_DATASET ENTRIES_.
[Begin]
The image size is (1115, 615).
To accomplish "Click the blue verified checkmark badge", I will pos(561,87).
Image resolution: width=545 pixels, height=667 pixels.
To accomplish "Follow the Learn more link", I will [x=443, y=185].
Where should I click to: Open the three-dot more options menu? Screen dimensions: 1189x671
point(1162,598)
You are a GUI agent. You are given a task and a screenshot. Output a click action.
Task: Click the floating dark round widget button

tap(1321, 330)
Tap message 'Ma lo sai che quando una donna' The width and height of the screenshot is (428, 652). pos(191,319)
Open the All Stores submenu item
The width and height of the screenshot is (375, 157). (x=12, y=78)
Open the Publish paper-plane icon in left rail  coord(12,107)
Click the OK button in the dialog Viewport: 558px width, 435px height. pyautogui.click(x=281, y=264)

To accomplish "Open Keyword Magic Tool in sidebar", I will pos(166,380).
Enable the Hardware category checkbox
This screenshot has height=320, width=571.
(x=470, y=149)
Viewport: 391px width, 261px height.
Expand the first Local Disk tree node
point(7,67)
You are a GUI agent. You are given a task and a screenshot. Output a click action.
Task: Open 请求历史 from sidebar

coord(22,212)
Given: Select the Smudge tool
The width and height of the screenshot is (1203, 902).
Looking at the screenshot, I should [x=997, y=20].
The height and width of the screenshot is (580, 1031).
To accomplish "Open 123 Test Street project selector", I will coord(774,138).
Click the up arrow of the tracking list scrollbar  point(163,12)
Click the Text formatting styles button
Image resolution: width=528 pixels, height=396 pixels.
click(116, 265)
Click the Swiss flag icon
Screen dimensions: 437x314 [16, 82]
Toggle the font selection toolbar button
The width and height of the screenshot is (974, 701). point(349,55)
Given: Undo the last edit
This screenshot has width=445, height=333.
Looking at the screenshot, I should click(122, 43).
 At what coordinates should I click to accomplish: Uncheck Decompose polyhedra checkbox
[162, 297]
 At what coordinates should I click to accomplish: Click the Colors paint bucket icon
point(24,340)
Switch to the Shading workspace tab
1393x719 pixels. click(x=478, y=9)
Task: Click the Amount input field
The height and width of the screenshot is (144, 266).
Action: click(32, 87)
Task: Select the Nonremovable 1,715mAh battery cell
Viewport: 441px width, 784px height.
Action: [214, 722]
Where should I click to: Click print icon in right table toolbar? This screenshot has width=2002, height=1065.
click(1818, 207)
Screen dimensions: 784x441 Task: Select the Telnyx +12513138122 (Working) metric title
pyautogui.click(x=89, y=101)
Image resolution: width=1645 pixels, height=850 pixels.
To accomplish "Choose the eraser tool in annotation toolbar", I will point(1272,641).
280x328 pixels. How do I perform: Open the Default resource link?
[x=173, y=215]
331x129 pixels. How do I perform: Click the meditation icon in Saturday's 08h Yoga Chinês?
[End]
_WORK TO COMPLETE_.
Reproduce the listing above in full, switching every occurrence of "checkbox" to "check box" and leaving everything else unchanged.

_ANSWER TO THIS TASK_.
The image size is (1115, 615).
To accomplish "Click the blue verified checkmark badge", I will pos(561,87).
Image resolution: width=545 pixels, height=667 pixels.
To accomplish "Follow the Learn more link", I will [x=443, y=185].
Where should I click to: Open the three-dot more options menu? Screen dimensions: 1189x671
point(1162,598)
You are a GUI agent. You are given a task and a screenshot. Output a click action.
Task: Click the floating dark round widget button

tap(1321, 330)
Tap message 'Ma lo sai che quando una donna' The width and height of the screenshot is (428, 652). pos(191,319)
Open the All Stores submenu item
The width and height of the screenshot is (375, 157). (x=12, y=78)
Open the Publish paper-plane icon in left rail  coord(12,107)
Click the OK button in the dialog Viewport: 558px width, 435px height. pyautogui.click(x=281, y=264)

To accomplish "Open Keyword Magic Tool in sidebar", I will pos(166,380).
Enable the Hardware category check box
This screenshot has height=320, width=571.
(x=470, y=149)
Viewport: 391px width, 261px height.
Expand the first Local Disk tree node
point(7,67)
You are a GUI agent. You are given a task and a screenshot. Output a click action.
Task: Open 请求历史 from sidebar

coord(22,212)
Given: Select the Smudge tool
The width and height of the screenshot is (1203, 902).
Looking at the screenshot, I should [x=997, y=20].
The height and width of the screenshot is (580, 1031).
To accomplish "Open 123 Test Street project selector", I will coord(774,138).
Click the up arrow of the tracking list scrollbar  point(163,12)
Click the Text formatting styles button
Image resolution: width=528 pixels, height=396 pixels.
click(116, 265)
Click the Swiss flag icon
Screen dimensions: 437x314 [16, 82]
Toggle the font selection toolbar button
The width and height of the screenshot is (974, 701). point(349,55)
Given: Undo the last edit
This screenshot has width=445, height=333.
Looking at the screenshot, I should click(122, 43).
 At what coordinates should I click to accomplish: Uncheck Decompose polyhedra check box
[162, 297]
 At what coordinates should I click to accomplish: Click the Colors paint bucket icon
point(24,340)
Switch to the Shading workspace tab
1393x719 pixels. click(x=478, y=9)
Task: Click the Amount input field
The height and width of the screenshot is (144, 266).
Action: click(32, 87)
Task: Select the Nonremovable 1,715mAh battery cell
Viewport: 441px width, 784px height.
Action: [214, 722]
Where should I click to: Click print icon in right table toolbar? This screenshot has width=2002, height=1065.
click(1818, 207)
Screen dimensions: 784x441 Task: Select the Telnyx +12513138122 (Working) metric title
pyautogui.click(x=89, y=101)
Image resolution: width=1645 pixels, height=850 pixels.
To accomplish "Choose the eraser tool in annotation toolbar", I will point(1272,641).
280x328 pixels. How do I perform: Open the Default resource link?
[x=173, y=215]
331x129 pixels. How do I perform: Click the meditation icon in Saturday's 08h Yoga Chinês?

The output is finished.